I set off for home not entirely certain if I would ever get there. But by the time we were on the train to Waterloo, the news was coming thick and fast over the tannoy – first the mainline stations were reopening, then the buses were running again. Our plans changed with every new announcement, and I was relieved not to have to make the whole trek home on foot after all. In the end we only needed to walk from Waterloo to Liverpool Street, along with what seemed like half the poplulation of London.
The pavements were full of people and with the sun shining on us there was almost a holiday atmosphere, or at any rate an atmosphere of calm and getting on with it. People flowed along the embankment like a river and all of them seemed to be smiling because they were on their phones hearing the good news about friends and family, or were reassuring them – the word ‘OK’ was repeated over and over in every possible accent all around us.
We got to Liverpool street a little footsore and a little weary and the river of people became a flood as we were channelled down onto the concourse and straight out again onto a train. In all it took us slightly over two hours to get home – I’ve seen worse when the problem was simply overrunning engineering works.
What has brought it home to me has been the pictures of the bus. Had today gone as normal I would have been coming home on a number 30 – which takes me almost to my door.
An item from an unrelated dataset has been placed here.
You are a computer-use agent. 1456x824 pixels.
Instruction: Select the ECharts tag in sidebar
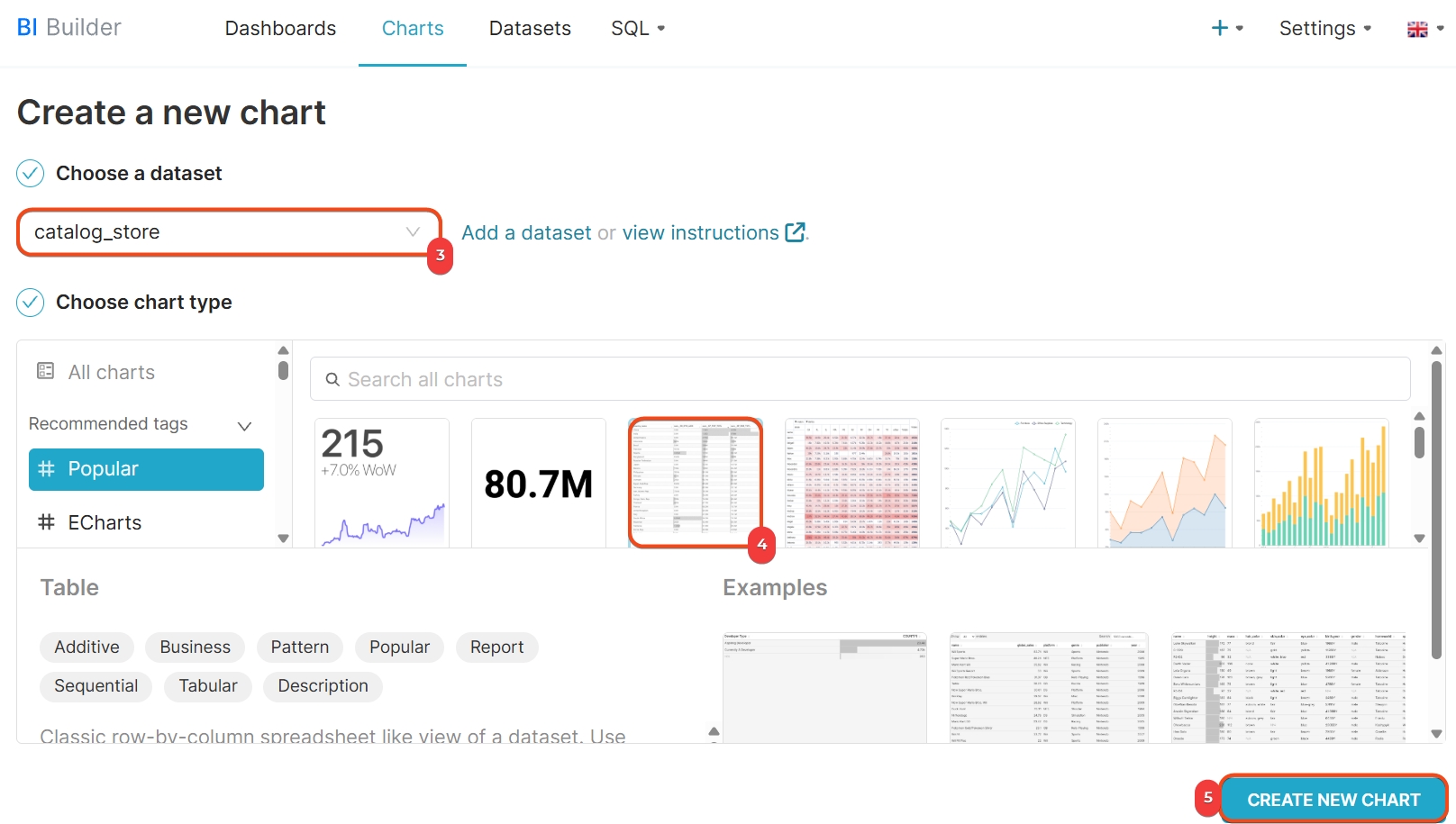click(x=105, y=523)
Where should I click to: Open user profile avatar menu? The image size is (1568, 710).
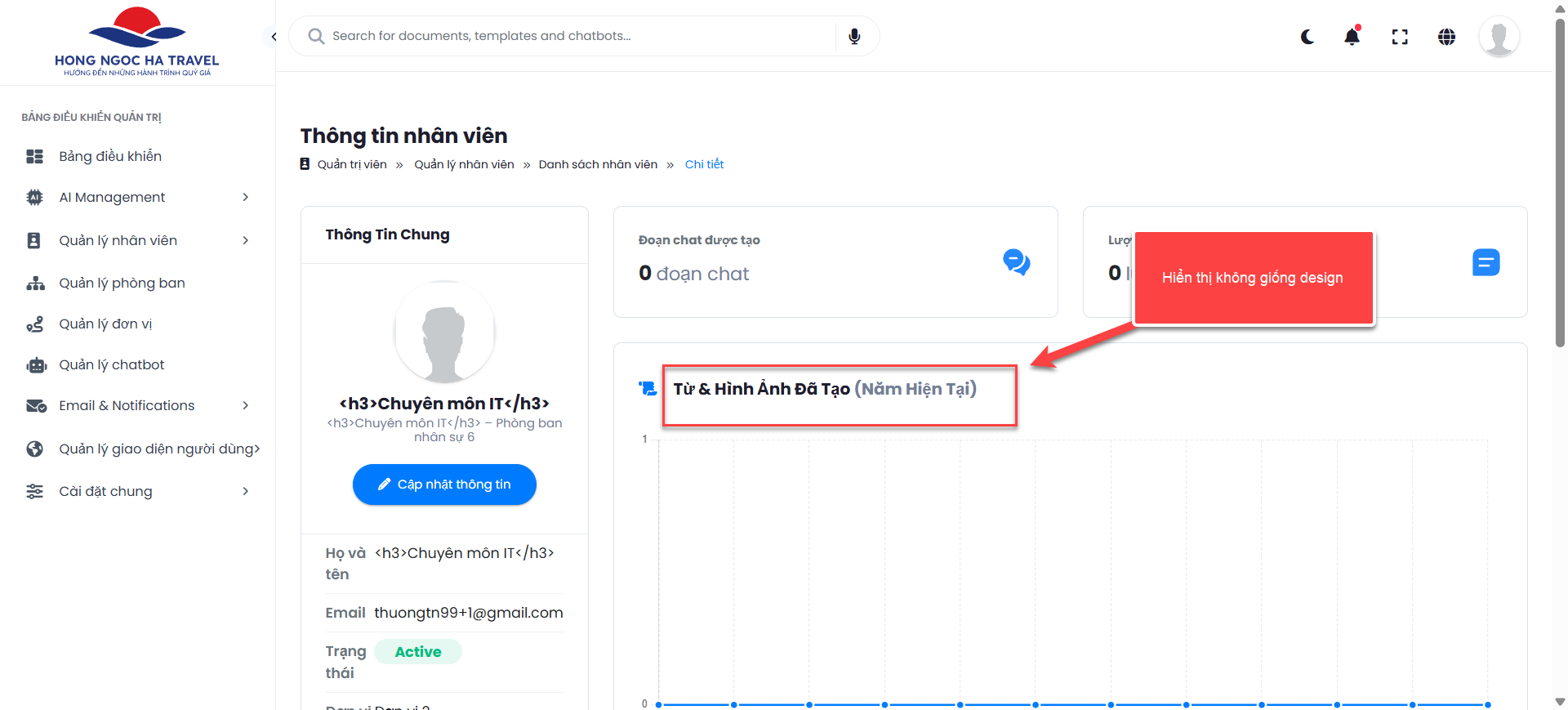[1499, 37]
Instead I was looking at news photographs of that familiar red shape blown apart like an opened sardine tin. The front of the bus was twisted and mangled; the back of the bus was just gone. Thirty minutes before it had probably sailed down Dalston lane from Hackney, bomb and bomber on board, within 100 yards of our flat.
Tomorrow the recriminations will start, and the blame, and the moaning at late trains, and the rest of the petty round of daily life. Today I’m just happy to be home.